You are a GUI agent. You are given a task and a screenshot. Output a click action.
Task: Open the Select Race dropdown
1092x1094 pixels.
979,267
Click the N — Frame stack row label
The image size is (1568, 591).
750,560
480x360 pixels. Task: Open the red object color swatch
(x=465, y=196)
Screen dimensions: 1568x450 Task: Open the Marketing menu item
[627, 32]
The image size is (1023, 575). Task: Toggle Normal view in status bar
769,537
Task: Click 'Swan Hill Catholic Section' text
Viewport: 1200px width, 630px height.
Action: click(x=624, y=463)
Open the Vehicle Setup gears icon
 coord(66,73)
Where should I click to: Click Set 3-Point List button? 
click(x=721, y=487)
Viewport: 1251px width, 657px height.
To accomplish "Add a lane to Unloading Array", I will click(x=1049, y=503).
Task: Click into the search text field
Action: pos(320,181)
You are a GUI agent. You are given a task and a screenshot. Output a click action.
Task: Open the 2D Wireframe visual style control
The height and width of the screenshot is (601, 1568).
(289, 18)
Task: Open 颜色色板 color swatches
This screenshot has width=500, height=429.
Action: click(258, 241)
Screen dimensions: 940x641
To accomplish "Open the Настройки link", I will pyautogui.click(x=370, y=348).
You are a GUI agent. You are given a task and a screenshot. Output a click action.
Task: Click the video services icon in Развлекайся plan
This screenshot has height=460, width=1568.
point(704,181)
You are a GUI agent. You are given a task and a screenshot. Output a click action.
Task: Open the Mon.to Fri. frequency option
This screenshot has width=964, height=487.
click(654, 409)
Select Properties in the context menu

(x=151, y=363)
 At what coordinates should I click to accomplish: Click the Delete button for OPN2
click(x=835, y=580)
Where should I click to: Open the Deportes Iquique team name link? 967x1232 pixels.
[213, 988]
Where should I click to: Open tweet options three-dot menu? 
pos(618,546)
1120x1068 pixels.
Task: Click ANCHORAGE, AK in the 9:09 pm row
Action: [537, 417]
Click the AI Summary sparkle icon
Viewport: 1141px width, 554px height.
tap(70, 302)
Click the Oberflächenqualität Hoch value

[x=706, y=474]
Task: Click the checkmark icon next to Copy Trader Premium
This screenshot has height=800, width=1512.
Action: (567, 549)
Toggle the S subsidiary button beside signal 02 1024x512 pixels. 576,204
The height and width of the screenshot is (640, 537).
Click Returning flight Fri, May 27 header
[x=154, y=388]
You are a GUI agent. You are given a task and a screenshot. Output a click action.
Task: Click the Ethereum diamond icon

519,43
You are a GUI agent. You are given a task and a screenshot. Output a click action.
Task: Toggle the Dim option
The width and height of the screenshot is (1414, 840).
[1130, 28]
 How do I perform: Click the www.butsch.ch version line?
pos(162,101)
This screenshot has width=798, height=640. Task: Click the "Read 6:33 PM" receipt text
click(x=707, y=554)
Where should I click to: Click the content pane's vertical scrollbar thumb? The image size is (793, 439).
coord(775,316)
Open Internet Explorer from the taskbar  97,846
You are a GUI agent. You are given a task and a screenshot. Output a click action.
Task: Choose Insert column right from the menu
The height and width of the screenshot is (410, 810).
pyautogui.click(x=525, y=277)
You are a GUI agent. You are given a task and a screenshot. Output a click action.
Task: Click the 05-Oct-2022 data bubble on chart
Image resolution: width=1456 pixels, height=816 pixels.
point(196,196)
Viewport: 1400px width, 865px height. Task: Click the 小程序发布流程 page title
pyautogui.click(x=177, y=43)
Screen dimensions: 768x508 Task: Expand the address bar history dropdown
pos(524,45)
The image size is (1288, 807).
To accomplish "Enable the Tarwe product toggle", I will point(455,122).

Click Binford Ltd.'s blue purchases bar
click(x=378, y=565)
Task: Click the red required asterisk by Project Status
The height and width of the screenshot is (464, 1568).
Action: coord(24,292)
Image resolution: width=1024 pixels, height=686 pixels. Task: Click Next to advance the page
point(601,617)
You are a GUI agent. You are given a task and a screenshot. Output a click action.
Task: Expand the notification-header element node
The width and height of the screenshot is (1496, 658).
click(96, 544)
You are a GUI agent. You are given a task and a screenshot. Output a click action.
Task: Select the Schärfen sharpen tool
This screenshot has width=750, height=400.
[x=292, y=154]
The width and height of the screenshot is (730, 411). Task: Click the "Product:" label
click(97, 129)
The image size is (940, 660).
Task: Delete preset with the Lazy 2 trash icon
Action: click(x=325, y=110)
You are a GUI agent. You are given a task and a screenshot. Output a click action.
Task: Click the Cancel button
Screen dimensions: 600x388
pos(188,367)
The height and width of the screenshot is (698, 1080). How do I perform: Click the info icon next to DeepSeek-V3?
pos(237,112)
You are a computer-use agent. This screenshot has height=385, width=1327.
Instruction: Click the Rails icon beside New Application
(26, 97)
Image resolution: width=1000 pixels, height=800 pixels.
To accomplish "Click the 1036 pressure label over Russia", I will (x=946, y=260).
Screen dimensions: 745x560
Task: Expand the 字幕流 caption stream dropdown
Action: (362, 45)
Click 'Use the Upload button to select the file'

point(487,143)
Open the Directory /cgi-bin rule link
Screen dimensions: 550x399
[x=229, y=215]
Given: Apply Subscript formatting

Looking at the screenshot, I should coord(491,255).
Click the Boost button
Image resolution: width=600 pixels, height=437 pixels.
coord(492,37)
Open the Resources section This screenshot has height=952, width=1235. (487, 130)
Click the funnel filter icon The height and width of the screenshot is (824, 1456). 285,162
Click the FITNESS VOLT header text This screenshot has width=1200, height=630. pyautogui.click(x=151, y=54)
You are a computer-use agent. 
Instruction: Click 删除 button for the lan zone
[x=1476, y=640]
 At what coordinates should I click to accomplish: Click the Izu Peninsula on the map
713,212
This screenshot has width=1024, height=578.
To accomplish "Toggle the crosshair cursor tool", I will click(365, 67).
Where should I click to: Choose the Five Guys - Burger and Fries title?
☆ ☆ ☆ ☆ ☆ ☆ ☆
Written instruction
Convert the items above into a JSON array of strings, one string per line and no strings for blank lines.

Answer for the task
[
  "You are a GUI agent. You are given a task and a screenshot. Output a click action.",
  "Task: Open the Select Race dropdown",
  "1092x1094 pixels.",
  "979,267",
  "Click the N — Frame stack row label",
  "The image size is (1568, 591).",
  "750,560",
  "480x360 pixels. Task: Open the red object color swatch",
  "(x=465, y=196)",
  "Screen dimensions: 1568x450 Task: Open the Marketing menu item",
  "[627, 32]",
  "The image size is (1023, 575). Task: Toggle Normal view in status bar",
  "769,537",
  "Task: Click 'Swan Hill Catholic Section' text",
  "Viewport: 1200px width, 630px height.",
  "Action: click(x=624, y=463)",
  "Open the Vehicle Setup gears icon",
  " coord(66,73)",
  "Where should I click to: Click Set 3-Point List button? ",
  "click(x=721, y=487)",
  "Viewport: 1251px width, 657px height.",
  "To accomplish \"Add a lane to Unloading Array\", I will click(x=1049, y=503).",
  "Task: Click into the search text field",
  "Action: pos(320,181)",
  "You are a GUI agent. You are given a task and a screenshot. Output a click action.",
  "Task: Open the 2D Wireframe visual style control",
  "The height and width of the screenshot is (601, 1568).",
  "(289, 18)",
  "Task: Open 颜色色板 color swatches",
  "This screenshot has width=500, height=429.",
  "Action: click(258, 241)",
  "Screen dimensions: 940x641",
  "To accomplish \"Open the Настройки link\", I will pyautogui.click(x=370, y=348).",
  "You are a GUI agent. You are given a task and a screenshot. Output a click action.",
  "Task: Click the video services icon in Развлекайся plan",
  "This screenshot has height=460, width=1568.",
  "point(704,181)",
  "You are a GUI agent. You are given a task and a screenshot. Output a click action.",
  "Task: Open the Mon.to Fri. frequency option",
  "This screenshot has width=964, height=487.",
  "click(654, 409)",
  "Select Properties in the context menu",
  "(x=151, y=363)",
  " At what coordinates should I click to accomplish: Click the Delete button for OPN2",
  "click(x=835, y=580)",
  "Where should I click to: Open the Deportes Iquique team name link? 967x1232 pixels.",
  "[213, 988]",
  "Where should I click to: Open tweet options three-dot menu? ",
  "pos(618,546)",
  "1120x1068 pixels.",
  "Task: Click ANCHORAGE, AK in the 9:09 pm row",
  "Action: [537, 417]",
  "Click the AI Summary sparkle icon",
  "Viewport: 1141px width, 554px height.",
  "tap(70, 302)",
  "Click the Oberflächenqualität Hoch value",
  "[x=706, y=474]",
  "Task: Click the checkmark icon next to Copy Trader Premium",
  "This screenshot has height=800, width=1512.",
  "Action: (567, 549)",
  "Toggle the S subsidiary button beside signal 02 1024x512 pixels. 576,204",
  "The height and width of the screenshot is (640, 537).",
  "Click Returning flight Fri, May 27 header",
  "[x=154, y=388]",
  "You are a GUI agent. You are given a task and a screenshot. Output a click action.",
  "Task: Click the Ethereum diamond icon",
  "519,43",
  "You are a GUI agent. You are given a task and a screenshot. Output a click action.",
  "Task: Toggle the Dim option",
  "The width and height of the screenshot is (1414, 840).",
  "[1130, 28]",
  " How do I perform: Click the www.butsch.ch version line?",
  "pos(162,101)",
  "This screenshot has width=798, height=640. Task: Click the \"Read 6:33 PM\" receipt text",
  "click(x=707, y=554)",
  "Where should I click to: Click the content pane's vertical scrollbar thumb? The image size is (793, 439).",
  "coord(775,316)",
  "Open Internet Explorer from the taskbar  97,846",
  "You are a GUI agent. You are given a task and a screenshot. Output a click action.",
  "Task: Choose Insert column right from the menu",
  "The height and width of the screenshot is (410, 810).",
  "pyautogui.click(x=525, y=277)",
  "You are a GUI agent. You are given a task and a screenshot. Output a click action.",
  "Task: Click the 05-Oct-2022 data bubble on chart",
  "Image resolution: width=1456 pixels, height=816 pixels.",
  "point(196,196)",
  "Viewport: 1400px width, 865px height. Task: Click the 小程序发布流程 page title",
  "pyautogui.click(x=177, y=43)",
  "Screen dimensions: 768x508 Task: Expand the address bar history dropdown",
  "pos(524,45)",
  "The image size is (1288, 807).",
  "To accomplish \"Enable the Tarwe product toggle\", I will point(455,122).",
  "Click Binford Ltd.'s blue purchases bar",
  "click(x=378, y=565)",
  "Task: Click the red required asterisk by Project Status",
  "The height and width of the screenshot is (464, 1568).",
  "Action: coord(24,292)",
  "Image resolution: width=1024 pixels, height=686 pixels. Task: Click Next to advance the page",
  "point(601,617)",
  "You are a GUI agent. You are given a task and a screenshot. Output a click action.",
  "Task: Expand the notification-header element node",
  "The width and height of the screenshot is (1496, 658).",
  "click(96, 544)",
  "You are a GUI agent. You are given a task and a screenshot. Output a click action.",
  "Task: Select the Schärfen sharpen tool",
  "This screenshot has width=750, height=400.",
  "[x=292, y=154]",
  "The width and height of the screenshot is (730, 411). Task: Click the \"Product:\" label",
  "click(97, 129)",
  "The image size is (940, 660).",
  "Task: Delete preset with the Lazy 2 trash icon",
  "Action: click(x=325, y=110)",
  "You are a GUI agent. You are given a task and a screenshot. Output a click action.",
  "Task: Click the Cancel button",
  "Screen dimensions: 600x388",
  "pos(188,367)",
  "The height and width of the screenshot is (698, 1080). How do I perform: Click the info icon next to DeepSeek-V3?",
  "pos(237,112)",
  "You are a computer-use agent. This screenshot has height=385, width=1327.",
  "Instruction: Click the Rails icon beside New Application",
  "(26, 97)",
  "Image resolution: width=1000 pixels, height=800 pixels.",
  "To accomplish \"Click the 1036 pressure label over Russia\", I will (x=946, y=260).",
  "Screen dimensions: 745x560",
  "Task: Expand the 字幕流 caption stream dropdown",
  "Action: (362, 45)",
  "Click 'Use the Upload button to select the file'",
  "point(487,143)",
  "Open the Directory /cgi-bin rule link",
  "Screen dimensions: 550x399",
  "[x=229, y=215]",
  "Given: Apply Subscript formatting",
  "Looking at the screenshot, I should coord(491,255).",
  "Click the Boost button",
  "Image resolution: width=600 pixels, height=437 pixels.",
  "coord(492,37)",
  "Open the Resources section This screenshot has height=952, width=1235. (487, 130)",
  "Click the funnel filter icon The height and width of the screenshot is (824, 1456). 285,162",
  "Click the FITNESS VOLT header text This screenshot has width=1200, height=630. pyautogui.click(x=151, y=54)",
  "You are a computer-use agent. ",
  "Instruction: Click 删除 button for the lan zone",
  "[x=1476, y=640]",
  " At what coordinates should I click to accomplish: Click the Izu Peninsula on the map",
  "713,212",
  "This screenshot has width=1024, height=578.",
  "To accomplish \"Toggle the crosshair cursor tool\", I will click(365, 67).",
  "Where should I click to: Choose the Five Guys - Burger and Fries title?"
]